Python port of the JS library: https://github.com/francisrstokes/super-expressive

Project description

SuperExpressive

This package is the Python port of the following JavaScript library: https://github.com/francisrstokes/super-expressive

Installation

pip install super_expressive

Example

The following example recognises and captures the value of a 16-bit hexadecimal number like 0xC0D3.

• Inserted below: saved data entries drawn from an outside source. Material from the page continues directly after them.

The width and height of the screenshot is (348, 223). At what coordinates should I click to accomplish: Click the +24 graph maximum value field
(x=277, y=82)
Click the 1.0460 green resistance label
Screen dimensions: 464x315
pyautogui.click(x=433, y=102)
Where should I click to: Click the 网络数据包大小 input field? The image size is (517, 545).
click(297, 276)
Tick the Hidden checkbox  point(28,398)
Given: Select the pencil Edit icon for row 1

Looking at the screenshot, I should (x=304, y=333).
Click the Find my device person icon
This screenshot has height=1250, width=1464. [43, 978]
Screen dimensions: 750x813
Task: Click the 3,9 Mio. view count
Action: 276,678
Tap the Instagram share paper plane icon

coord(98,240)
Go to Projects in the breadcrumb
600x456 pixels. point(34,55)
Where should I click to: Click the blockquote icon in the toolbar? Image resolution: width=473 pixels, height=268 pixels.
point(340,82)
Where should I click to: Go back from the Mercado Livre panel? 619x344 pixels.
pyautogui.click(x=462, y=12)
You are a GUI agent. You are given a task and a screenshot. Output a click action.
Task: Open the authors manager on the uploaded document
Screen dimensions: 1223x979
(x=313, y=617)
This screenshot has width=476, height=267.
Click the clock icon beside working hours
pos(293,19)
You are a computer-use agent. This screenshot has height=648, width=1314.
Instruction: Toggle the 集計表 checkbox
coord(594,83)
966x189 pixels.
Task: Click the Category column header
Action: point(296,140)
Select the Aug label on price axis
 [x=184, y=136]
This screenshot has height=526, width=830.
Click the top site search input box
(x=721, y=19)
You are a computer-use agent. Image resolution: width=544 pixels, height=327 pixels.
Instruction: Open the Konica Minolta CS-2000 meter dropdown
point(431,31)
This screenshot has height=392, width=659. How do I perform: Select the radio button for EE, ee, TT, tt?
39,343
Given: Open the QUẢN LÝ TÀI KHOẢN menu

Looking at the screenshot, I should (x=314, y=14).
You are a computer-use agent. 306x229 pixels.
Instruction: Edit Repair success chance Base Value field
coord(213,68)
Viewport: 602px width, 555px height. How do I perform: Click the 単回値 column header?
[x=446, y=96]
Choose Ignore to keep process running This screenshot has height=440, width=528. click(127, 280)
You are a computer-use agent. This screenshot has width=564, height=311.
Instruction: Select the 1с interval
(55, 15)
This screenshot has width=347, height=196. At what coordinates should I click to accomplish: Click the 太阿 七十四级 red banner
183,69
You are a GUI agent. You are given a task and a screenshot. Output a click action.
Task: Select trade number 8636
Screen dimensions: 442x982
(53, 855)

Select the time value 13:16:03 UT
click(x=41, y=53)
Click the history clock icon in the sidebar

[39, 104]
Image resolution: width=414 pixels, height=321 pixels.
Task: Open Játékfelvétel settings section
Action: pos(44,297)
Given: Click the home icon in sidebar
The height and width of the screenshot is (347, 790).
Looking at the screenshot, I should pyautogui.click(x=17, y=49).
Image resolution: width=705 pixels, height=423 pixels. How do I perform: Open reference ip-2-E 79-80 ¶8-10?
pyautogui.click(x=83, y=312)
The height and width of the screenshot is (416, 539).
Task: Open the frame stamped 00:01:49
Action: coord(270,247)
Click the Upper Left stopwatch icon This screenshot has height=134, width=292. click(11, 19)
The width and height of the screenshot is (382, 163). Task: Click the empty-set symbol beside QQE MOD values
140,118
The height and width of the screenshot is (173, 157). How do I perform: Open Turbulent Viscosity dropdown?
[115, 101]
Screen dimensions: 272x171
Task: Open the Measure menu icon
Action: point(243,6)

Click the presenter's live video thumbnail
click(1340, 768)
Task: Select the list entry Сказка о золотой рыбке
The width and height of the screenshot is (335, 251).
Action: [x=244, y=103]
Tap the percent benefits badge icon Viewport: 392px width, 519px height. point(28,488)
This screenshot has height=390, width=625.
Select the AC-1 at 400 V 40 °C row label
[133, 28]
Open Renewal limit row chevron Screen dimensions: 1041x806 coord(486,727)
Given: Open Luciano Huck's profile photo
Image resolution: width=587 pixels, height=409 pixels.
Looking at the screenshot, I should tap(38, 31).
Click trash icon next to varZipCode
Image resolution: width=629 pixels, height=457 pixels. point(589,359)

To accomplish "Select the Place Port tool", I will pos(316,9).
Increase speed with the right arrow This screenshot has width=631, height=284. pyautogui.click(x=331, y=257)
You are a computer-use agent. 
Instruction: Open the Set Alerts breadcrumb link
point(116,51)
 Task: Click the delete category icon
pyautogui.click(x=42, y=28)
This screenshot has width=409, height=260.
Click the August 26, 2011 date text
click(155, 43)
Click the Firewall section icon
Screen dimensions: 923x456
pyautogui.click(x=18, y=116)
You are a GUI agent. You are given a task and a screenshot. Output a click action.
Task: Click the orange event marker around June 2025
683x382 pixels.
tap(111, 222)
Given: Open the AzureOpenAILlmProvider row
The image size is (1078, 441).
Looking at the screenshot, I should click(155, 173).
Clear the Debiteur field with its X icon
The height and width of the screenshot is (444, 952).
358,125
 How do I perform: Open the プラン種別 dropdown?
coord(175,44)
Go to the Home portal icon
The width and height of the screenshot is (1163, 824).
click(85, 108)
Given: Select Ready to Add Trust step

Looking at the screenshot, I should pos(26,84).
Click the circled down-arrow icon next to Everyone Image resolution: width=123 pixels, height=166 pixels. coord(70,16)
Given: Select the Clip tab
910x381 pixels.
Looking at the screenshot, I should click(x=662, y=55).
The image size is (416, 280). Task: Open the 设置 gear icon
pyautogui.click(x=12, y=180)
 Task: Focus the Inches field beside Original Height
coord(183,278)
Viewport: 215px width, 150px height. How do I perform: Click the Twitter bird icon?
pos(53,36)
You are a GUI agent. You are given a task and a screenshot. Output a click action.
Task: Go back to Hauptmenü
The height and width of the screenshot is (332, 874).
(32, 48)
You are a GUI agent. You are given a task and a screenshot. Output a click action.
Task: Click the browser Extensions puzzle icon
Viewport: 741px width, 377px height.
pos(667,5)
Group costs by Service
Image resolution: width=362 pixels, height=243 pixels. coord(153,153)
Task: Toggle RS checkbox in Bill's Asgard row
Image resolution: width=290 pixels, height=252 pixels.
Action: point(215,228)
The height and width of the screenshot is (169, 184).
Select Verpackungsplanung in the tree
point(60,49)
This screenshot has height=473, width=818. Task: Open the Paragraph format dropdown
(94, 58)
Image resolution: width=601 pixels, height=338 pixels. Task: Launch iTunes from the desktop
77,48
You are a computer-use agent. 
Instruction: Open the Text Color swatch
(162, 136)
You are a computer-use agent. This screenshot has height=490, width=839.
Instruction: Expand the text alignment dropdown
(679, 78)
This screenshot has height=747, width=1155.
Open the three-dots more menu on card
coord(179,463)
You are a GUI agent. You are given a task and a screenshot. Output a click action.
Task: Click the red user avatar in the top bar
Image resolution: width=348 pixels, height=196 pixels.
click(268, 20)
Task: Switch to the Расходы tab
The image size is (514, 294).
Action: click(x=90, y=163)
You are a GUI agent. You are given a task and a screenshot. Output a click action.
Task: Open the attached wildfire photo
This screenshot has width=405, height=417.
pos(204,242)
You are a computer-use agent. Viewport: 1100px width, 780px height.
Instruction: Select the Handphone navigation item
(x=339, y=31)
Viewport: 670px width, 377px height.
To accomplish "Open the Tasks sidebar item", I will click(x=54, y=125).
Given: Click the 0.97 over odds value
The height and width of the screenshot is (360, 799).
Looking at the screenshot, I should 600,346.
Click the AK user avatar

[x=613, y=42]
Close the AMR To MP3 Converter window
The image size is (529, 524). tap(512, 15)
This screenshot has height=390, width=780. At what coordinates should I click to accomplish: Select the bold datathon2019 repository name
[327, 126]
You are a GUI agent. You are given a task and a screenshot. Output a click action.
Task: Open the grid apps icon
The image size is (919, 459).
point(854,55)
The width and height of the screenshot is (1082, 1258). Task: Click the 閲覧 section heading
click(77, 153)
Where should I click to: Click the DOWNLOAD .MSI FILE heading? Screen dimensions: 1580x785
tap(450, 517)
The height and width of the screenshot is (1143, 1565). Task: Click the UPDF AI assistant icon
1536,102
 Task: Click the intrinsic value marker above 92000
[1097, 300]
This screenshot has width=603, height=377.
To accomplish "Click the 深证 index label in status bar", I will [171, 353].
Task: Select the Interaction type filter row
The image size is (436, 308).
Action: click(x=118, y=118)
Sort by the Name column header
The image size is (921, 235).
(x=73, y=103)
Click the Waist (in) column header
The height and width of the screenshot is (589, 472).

from super_expressive import SuperExpressive


my_regex = (
    SuperExpressive()
        .start_of_input
        .optional.string('0x')
        .capture
            .exactly(4).any_of
                .range('a', 'f')
                .range('a', 'f')
                .range('0', '9')
            .end()
        .end()
        .end_of_input
    .to_regex()
)

// Produces the following regular expression:
re.compile('^(?:0x)?([A-Fa-f0-9]{4})$')

API

Legend:

[–] original, not supported
[=] original, supported
[≈] original, supported (slightly different syntax)
[+] new, added

[–] .allow_multiple_matches

API compatibility stub.

Has been intended to use the g flag on the regular expression, which indicates that it should match multiple values when run on a string.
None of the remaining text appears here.